Il Salva Milano, lo ricorderete, venne approvato il 21 novembre 2024, per offrire un’interpretazione autentica in materia urbanistica ed edilizia e risolvere il caos prodotto dai contrasti giurisprudenziali sui cantieri. Il passaggio successivo, al Senato, doveva arrivare nella primavera del 2025, ma l’arrivo delle inchieste milanesi, nate proprio in virtù di una linea interpretativa discrezionale e divergente della procura, ha fatto saltare il banco. Il Pd, che alla Camera aveva votato a favore, ha scelto di non sfidare la magistratura e ha rinunciato a voler salvare Milano. Il centrodestra, che pure aveva proposto il provvedimento, ha assecondato il centrosinistra, rifiutandosi di salvare Milano a prescindere dal suicidio politico della sinistra. Così il Salva Milano si è affossato, il sindaco di Milano ha scelto di non difendere più quel provvedimento, la magistratura ha avuto campo libero e il risultato è quello che è sotto gli occhi di tutti: una giunta politicamente svuotata, una burocrazia cittadina che vive nell’incubo della firma, miliardi di euro persi per investimenti mancati, cantieri sequestrati senza motivo, centinaia di milioni di euro sottratti alla fiscalità generale a causa di progetti caduti, blocco delle compravendite immobiliari, investitori internazionali che scelgono di spostare i propri quattrini in altri stati. “Un mio amico – ha raccontato ieri Sala, che ha denunciato la presenza di una parte della procura che avrebbe dato un’impostazione politica al proprio lavoro – mi ricordava del maxiprocesso di Palermo e mi diceva che in quelle carte non c’è un aggettivo, ci sono fatti. Se ripensiamo a tutto quello che è stato detto e scritto in quest’ultimo anno ci sono tantissimi aggettivi e sono proprio tesi a screditare persone e istituzioni rispetto all’opinione pubblica e questo non va bene. Fino a utilizzare termini come democrazia urbanistica e come appunto sovvertimento”.
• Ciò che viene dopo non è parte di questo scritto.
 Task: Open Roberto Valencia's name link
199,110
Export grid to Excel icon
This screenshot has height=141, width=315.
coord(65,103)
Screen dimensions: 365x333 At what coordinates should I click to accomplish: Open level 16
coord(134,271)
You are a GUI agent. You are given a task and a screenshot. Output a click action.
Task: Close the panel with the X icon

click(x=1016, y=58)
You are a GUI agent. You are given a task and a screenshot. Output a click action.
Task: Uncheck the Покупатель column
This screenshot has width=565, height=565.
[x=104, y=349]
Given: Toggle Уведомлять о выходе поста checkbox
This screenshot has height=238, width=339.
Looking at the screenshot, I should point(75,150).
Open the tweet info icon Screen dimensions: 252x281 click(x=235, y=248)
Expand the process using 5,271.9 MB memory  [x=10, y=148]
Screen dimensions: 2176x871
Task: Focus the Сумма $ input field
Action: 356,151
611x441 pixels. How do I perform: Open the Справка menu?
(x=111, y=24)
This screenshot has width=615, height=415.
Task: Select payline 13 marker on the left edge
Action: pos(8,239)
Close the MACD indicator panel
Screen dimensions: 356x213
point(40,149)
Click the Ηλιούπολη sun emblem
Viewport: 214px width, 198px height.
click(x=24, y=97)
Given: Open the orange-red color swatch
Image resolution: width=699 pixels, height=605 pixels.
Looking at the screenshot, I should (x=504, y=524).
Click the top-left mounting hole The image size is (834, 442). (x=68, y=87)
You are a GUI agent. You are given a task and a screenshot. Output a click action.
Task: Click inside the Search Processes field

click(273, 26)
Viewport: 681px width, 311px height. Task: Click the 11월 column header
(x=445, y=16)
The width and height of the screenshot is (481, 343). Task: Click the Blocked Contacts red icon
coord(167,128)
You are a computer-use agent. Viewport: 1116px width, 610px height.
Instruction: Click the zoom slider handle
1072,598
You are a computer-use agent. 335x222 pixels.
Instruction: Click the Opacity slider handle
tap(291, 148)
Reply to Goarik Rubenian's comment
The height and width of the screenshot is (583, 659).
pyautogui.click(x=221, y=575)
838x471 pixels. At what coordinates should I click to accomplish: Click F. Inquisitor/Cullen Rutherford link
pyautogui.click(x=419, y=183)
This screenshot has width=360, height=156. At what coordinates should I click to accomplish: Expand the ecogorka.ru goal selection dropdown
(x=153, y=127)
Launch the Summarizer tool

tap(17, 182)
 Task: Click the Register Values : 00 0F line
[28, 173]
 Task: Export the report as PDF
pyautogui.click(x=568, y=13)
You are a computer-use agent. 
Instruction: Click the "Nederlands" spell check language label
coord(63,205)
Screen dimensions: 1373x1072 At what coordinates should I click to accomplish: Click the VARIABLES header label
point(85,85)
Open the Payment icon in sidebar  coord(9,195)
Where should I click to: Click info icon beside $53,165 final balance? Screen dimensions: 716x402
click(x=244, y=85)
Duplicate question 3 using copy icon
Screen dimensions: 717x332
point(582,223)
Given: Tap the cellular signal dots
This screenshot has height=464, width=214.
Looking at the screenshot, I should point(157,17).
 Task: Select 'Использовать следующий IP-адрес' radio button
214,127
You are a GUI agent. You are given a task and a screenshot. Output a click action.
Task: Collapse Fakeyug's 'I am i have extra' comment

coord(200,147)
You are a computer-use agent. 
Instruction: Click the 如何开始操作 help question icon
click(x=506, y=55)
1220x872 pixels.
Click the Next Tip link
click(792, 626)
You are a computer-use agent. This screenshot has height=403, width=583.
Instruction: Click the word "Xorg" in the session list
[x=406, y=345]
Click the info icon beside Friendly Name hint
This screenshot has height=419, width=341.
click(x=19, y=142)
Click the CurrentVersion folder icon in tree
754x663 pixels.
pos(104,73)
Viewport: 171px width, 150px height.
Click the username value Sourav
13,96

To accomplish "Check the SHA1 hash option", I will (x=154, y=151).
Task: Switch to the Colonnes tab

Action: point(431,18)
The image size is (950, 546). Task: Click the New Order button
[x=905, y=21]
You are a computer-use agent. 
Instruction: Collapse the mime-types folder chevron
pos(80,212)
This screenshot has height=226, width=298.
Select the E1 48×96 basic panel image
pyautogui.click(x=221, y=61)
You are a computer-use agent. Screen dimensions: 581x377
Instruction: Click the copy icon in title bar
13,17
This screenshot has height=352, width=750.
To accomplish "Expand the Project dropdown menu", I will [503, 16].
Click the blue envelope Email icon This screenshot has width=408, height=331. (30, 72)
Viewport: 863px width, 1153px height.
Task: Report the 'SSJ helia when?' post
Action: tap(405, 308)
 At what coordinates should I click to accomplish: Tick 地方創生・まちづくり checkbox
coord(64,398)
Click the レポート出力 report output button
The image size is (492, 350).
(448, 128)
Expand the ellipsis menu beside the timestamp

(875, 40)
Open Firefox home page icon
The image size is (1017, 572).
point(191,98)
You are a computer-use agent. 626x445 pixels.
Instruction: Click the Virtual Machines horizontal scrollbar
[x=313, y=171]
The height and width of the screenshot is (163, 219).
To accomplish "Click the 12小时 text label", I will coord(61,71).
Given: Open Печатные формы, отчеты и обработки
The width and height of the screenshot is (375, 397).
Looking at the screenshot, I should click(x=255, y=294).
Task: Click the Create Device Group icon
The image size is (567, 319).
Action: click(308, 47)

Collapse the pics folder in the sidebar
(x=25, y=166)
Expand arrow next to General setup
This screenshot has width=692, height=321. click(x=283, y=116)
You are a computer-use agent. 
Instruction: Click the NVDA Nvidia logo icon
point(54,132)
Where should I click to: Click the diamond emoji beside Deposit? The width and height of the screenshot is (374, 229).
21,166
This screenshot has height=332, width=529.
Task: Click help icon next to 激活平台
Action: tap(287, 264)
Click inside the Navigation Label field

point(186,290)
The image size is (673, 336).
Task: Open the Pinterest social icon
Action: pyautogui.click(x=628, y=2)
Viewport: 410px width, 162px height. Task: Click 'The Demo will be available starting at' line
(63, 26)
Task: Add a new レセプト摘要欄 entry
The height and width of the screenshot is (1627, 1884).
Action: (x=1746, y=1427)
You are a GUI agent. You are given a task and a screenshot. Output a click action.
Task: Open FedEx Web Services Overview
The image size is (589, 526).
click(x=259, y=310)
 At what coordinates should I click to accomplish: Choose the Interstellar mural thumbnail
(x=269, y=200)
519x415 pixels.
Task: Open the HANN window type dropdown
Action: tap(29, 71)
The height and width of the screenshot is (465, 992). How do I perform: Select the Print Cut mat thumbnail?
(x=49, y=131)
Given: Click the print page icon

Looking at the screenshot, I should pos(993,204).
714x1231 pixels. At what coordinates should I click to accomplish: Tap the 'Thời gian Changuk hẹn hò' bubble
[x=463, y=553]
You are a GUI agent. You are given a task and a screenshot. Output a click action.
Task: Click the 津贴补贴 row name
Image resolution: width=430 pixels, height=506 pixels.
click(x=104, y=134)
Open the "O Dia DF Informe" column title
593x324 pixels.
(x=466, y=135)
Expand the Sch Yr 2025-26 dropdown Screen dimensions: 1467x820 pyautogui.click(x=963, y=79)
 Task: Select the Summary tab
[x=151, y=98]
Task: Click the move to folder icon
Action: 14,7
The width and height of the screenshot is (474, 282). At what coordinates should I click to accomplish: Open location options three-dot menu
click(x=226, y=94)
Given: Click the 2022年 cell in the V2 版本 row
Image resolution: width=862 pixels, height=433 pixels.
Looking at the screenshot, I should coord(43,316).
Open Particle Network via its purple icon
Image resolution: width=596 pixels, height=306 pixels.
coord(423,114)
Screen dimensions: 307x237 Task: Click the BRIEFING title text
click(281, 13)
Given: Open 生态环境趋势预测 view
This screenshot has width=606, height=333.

Sala non ha tutti i torti. La magistratura, in questi mesi, ha definito l’azione della giunta come specchio di “un sistema tentacolare e sedimentato”, che “prospera piegando a proprio uso le regole esistenti”, all’interno di una “commistione inestricabile di conflitto di interessi, mercimonio della funzione pubblica, paraventi istituzionali e propaganda”, con una politica, impunita, che si è mossa “cercando di far approvare dal Parlamento uno scudo di impunità”, con dirigenti che “svendono le rispettive prerogative ai migliori offerenti” all’interno di un “sistema consolidato di corruttela e di commistione tra interessi pubblici e privati” che ogni tanto ha dato una qualche “spolverata di edilizia sociale per mascherare la speculazione urbanistica” (le frasi tra virgolette sono tutte tratte dal lessico degli atti giudiziari e dell’impianto accusatorio). Quando la magistratura abusa degli aggettivi e degli avverbi di solito è perché vuole rafforzare i propri teoremi con la forza delle suggestioni e non con la forza delle prove. L’inchiesta di Milano, finora, è diventata l’opposto di quello che il circo mediatico-giudiziario, di destra e di sinistra, auspicava. E’ diventata una finestra sugli straripamenti della magistratura (uno dei pm che ha indagato contro il sistema Milano, Tiziana Siciliano, si è appena candidata come vicesindaca alle prossime elezioni comunali), sull’abuso della carcerazione preventiva, sui rischi di una politica che di fronte a una magistratura esondante sceglie di non reagire. A Milano, oggi, il processo vero che servirebbe non è all’urbanistica spregiudicata di una città, ma all’irresponsabile disinvoltura con cui un paese fondato sulla gogna aspetta di sputtanare il prossimo, di bloccare una città, di fermare un paese, nella certezza che non pagherà alcun prezzo per i disastri creati.